▶ _PROBLEM_: Set down the lines below exactly as they stand, please. Go from the first through the one containing "Given: Click the arrow".

▶ _RECORDS FOR PROCESSING_:
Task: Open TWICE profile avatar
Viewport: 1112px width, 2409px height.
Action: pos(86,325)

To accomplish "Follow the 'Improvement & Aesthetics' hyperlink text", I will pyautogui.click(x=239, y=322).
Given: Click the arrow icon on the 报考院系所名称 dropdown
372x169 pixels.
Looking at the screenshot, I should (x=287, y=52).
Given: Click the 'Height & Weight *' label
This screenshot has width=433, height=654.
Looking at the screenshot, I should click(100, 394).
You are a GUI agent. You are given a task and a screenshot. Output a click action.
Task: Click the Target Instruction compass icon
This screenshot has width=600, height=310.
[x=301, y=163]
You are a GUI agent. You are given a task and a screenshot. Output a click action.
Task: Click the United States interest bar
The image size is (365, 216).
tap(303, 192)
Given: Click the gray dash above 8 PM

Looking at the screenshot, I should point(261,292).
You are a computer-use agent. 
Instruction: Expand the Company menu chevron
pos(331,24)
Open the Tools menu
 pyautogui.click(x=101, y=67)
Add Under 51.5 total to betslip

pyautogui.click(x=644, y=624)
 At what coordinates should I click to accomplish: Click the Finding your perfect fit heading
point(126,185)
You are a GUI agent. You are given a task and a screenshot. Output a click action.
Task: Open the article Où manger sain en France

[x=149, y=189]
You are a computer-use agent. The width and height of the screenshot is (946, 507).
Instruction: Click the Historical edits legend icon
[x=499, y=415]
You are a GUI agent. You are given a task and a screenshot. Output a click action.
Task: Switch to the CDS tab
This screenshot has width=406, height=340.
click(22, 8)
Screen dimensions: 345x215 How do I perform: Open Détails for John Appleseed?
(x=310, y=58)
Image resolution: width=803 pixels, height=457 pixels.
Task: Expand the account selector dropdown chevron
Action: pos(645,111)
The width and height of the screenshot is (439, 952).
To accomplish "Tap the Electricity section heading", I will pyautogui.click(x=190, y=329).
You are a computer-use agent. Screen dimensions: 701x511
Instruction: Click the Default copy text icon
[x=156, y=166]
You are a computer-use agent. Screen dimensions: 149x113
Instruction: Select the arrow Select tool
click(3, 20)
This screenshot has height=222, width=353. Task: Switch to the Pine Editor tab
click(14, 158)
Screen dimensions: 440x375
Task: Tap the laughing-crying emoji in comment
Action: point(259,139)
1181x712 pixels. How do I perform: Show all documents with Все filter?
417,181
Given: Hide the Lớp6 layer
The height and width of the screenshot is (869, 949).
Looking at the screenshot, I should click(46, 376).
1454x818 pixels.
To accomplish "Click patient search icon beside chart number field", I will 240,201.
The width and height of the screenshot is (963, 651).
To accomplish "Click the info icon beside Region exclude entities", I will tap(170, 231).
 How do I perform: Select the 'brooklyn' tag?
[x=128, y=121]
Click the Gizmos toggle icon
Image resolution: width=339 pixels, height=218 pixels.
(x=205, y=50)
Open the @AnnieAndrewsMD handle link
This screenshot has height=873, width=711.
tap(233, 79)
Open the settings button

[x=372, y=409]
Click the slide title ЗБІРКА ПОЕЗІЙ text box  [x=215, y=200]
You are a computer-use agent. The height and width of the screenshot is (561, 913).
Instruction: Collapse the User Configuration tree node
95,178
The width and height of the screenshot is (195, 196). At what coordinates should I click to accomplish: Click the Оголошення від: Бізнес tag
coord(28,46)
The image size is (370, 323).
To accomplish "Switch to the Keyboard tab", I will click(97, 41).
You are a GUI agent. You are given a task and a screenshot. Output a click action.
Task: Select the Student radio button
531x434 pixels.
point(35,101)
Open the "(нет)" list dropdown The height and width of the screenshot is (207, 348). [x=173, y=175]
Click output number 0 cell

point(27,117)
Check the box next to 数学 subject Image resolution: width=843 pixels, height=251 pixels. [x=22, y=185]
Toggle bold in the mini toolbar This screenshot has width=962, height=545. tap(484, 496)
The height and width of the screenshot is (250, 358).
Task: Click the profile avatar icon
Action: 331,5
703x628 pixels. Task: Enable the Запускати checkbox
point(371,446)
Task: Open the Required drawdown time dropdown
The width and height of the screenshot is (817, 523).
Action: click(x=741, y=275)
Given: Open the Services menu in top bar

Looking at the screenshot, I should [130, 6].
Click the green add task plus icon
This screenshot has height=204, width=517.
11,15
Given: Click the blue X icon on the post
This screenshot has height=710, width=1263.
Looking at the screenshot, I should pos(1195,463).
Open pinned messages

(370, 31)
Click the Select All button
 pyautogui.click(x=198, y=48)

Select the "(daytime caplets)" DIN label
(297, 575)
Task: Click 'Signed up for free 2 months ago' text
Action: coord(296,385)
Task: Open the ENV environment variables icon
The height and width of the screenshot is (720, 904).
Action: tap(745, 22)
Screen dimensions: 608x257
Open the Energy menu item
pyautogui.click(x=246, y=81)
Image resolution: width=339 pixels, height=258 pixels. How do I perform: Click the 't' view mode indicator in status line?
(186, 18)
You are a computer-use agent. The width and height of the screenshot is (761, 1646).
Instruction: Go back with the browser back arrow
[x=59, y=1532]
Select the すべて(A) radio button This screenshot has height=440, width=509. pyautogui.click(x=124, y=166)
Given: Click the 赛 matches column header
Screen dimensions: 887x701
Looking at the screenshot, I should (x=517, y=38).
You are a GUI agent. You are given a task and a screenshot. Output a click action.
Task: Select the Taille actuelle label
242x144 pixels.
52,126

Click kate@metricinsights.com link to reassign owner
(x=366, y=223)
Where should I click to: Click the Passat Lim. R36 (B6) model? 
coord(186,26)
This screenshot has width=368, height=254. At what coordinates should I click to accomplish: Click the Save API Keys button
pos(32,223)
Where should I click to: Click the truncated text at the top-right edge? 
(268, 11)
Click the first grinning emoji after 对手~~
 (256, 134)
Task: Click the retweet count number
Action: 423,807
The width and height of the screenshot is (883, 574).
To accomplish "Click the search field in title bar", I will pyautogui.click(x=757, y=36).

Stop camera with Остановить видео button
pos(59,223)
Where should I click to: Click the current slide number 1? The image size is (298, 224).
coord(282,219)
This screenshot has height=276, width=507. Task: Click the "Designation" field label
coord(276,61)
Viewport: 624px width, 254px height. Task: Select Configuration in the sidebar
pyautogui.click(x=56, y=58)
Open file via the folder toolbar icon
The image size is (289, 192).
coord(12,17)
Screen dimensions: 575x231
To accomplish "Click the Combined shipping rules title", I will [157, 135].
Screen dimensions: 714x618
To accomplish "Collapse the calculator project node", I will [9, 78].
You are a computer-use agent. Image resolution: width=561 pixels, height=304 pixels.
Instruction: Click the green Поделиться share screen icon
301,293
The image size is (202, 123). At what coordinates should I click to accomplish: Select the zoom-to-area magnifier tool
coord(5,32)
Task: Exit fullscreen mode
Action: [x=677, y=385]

▶ _EXPECTED OUTPUT_:
Task: Open TWICE profile avatar
Viewport: 1112px width, 2409px height.
Action: pos(86,325)

To accomplish "Follow the 'Improvement & Aesthetics' hyperlink text", I will pyautogui.click(x=239, y=322).
Given: Click the arrow icon on the 报考院系所名称 dropdown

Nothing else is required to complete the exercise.